Светлый фон

Но ведь это же замечательно, верно? Может, мой дар несколько отличается от материнского, и я, например, не чувствую боли именно от синяков? Мало ли? Что я вообще знаю о способностях «мутантов»? Нужно просто порадоваться этому, вот и всё.

И хорошо, что я ничего не почувствовала, могла ведь непроизвольно вздрогнуть или зашипеть от боли, и тогда Кристиан понял бы, что был слегка неосторожен, и расстроился. И не важно, что всё прошло за секунды, он бы всё равно себя винил. А так – чего не знаешь, о том не скорбишь.

Я улыбнулась этой мысли и потёрлась щекой о грудь мужа, потом легонько поцеловала её, затем лизнула... Руки Кристиана – одна на моей спине, другая в волосах, – замерли, голос, шептавший мне всякие милые нежности, запнулся.

– Джинни? – в моем имени слышалось и удивление, и вопрос, и надежда.

– Это было так восхитительно! Но та-ак ма-ало, – протянула я с лёгкой ноткой наигранного неудовольствия.

– Тогда, может, повторим? – я не видела лица Кристиана, но знала, что он улыбается.

– Великолепная идея, – я подняла голову и тоже широко улыбнулась своей половинке.
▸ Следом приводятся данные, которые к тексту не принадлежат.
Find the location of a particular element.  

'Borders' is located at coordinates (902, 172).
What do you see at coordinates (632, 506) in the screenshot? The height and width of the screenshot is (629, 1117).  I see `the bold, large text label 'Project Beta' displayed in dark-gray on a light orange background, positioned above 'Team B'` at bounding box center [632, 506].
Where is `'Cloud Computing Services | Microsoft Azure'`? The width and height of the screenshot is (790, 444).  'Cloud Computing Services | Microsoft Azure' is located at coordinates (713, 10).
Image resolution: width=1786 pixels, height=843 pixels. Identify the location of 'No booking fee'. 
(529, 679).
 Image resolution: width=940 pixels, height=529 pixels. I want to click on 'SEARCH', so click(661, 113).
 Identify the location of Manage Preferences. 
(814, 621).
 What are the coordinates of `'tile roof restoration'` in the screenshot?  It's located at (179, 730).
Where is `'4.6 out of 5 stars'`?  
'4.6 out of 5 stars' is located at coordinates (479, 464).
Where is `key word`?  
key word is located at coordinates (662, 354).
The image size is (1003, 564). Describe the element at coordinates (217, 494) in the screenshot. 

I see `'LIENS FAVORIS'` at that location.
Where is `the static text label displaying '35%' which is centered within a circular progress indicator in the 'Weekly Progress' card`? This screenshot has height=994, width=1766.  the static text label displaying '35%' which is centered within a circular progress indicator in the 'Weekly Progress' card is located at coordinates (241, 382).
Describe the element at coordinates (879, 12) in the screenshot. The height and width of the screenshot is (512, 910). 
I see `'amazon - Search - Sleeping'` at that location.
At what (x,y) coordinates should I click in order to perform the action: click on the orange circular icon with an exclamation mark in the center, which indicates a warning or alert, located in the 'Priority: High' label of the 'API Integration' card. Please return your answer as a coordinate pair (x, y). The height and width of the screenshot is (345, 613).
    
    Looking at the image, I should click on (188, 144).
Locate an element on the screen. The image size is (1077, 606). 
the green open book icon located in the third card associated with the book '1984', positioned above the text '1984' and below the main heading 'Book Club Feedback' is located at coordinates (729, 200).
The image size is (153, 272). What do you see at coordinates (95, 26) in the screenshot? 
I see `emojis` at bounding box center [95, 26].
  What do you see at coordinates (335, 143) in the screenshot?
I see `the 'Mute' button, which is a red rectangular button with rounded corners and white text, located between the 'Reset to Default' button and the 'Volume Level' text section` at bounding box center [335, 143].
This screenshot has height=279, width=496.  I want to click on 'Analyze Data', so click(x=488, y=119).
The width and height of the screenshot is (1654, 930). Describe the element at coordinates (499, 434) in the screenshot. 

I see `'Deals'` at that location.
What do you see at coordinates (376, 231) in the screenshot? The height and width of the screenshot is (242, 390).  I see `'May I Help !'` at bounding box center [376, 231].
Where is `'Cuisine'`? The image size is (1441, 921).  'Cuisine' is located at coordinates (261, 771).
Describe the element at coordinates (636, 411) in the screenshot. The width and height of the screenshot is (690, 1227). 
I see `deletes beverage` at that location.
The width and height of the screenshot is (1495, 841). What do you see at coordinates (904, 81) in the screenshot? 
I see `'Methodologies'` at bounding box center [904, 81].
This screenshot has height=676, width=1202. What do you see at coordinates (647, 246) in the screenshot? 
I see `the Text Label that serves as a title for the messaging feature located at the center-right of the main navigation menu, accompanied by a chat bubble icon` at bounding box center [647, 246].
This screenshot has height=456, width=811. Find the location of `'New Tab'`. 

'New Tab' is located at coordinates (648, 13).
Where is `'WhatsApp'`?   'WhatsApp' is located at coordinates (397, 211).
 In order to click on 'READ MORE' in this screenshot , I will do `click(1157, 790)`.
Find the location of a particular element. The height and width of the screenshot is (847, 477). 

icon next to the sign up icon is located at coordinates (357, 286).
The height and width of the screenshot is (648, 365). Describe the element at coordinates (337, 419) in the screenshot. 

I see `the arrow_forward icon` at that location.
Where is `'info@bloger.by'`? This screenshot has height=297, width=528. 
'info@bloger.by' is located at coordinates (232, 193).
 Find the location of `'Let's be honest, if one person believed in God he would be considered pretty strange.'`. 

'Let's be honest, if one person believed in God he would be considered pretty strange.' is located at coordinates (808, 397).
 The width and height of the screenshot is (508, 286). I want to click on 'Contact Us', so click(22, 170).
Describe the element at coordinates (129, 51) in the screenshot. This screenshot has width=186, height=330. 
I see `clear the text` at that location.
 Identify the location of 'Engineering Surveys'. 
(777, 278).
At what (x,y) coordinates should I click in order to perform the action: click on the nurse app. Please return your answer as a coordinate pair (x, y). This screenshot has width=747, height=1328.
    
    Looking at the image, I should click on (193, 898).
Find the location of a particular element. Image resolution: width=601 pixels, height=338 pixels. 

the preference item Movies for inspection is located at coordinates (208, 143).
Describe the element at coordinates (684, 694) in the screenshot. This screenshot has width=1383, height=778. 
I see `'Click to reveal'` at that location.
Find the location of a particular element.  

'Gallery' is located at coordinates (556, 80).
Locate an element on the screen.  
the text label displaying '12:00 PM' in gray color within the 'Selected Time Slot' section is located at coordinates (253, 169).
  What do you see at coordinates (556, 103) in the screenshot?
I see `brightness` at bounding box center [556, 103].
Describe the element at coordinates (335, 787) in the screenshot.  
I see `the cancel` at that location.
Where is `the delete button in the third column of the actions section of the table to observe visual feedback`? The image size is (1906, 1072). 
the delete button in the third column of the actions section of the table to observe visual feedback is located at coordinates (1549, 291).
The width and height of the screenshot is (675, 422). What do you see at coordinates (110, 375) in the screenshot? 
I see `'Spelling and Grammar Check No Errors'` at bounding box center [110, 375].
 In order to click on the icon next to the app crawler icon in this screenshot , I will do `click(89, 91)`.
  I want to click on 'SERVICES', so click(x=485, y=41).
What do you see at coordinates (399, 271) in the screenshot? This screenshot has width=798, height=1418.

На этот раз мы двигались неторопливо, словно заново изучая тела друг друга. Да, теперь-то я отличия заметила, но на полученное мною удовольствие это всё равно никак не повлияло.

В этот раз, отдыхая на груди Кристиана, я даже не стала интересоваться – появились у меня новые синяки или нет? Главное – никакой боли в объятиях мужа я не испытывала, лишь одно только чистое, ничем не замутнённое наслаждение.

Немного отдышавшись, Кристиан поднялся, порывшись в принесённой сумке, обтёр меня влажным полотенцем и укутал в мягкий плед. Хотя на дворе стоял август, но в пещере было всё же немного прохладно, к тому же я, выросшая в жаркой Атланте, была немного мерзлячкой. А я млела, принимая заботу своего мужа, который предусмотрел всё для моего комфорта, не забыв прихватить этот самый плед, ведь в пещере ничего подобного не наблюдалось – ни гаргульи, ни оборотни никогда не мёрзли. Немного повалявшись и понежившись в объятиях друг друга, мы как-то дружно осознали, что аппетит приходит во время еды, и что недели вынужденного воздержания нам ещё навёрстывать и навёрстывать.

И мы принялись за дело. Кристиан был неутомим, а я с огромным энтузиазмом принимала всё, что он готов был мне дать. Прежде подобная ненасытность аукнулась бы мне потёртостями или утренней болью в мышцах – с чем-то подобным я во время нашего медового месяца не единожды сталкивалась, – но теперь мне ничего подобного не угрожало. И единственное, что осталось неизменным – это моя утомляемость. Так что, после очередного раунда я просто-напросто уснула прямо на груди мужа.